The most important implication is that all the nonsense you see and hear about "promoting growth", "creating knowledge economies", all types of industry policies and attempts to "pick winners" from politicians, commentators and forum contributors amounts to ill informed drivel.
All you can do is make your economy open to technology and a free trade in all things and allow it to adjust its use of resources naturally and keep a minimal public sector footprint on the economy.
However, politicians and interest groups couldn't have that.
1) What you identify here is no flaw in the model. PErhaps you are thinking about the most simple Solow growth model. It has been found that a number of other factors can help determine output.
For example, corruption is a negative, as is civil disruption and violence, lack of well enforced property rights, laws etc. Your African examples all fail on those, while successful developing nations all pass on those.
An interesting one which often people find counter intuitive is that democratic forms of government are a negative. Benign dictatorship appears superior. By that I mean that, democracy follows development and prgression to first would levels of income, it does not lead. Again compare African democracies with less democratice countries like Malaysia or Indonesia, or China.

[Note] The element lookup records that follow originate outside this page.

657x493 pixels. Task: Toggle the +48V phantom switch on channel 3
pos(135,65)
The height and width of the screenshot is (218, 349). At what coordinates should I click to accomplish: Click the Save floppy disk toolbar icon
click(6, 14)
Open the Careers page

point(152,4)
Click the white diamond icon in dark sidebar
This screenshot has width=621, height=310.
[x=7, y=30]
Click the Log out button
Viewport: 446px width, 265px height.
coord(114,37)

All in all the model is quite good in a predictive sense and tells us that you can't create growth in incomes and propsrity, you can only get in the way and retard it in some way or another:
Something Irish governmetns have appeared adept at doing in the past and look like repeating now.
2) Technology simply means the state of human thinking and enterprise at any point in time. Apart from a very small number of exceptions (e.g. monopoly patents, protects military secrets etc.) this is avaiable to be deployed anywhere in the world. Pretty much the same level of technical knowledge is avaiable to any geographical location in the world - there are no boundaries to human knowledge. It just is.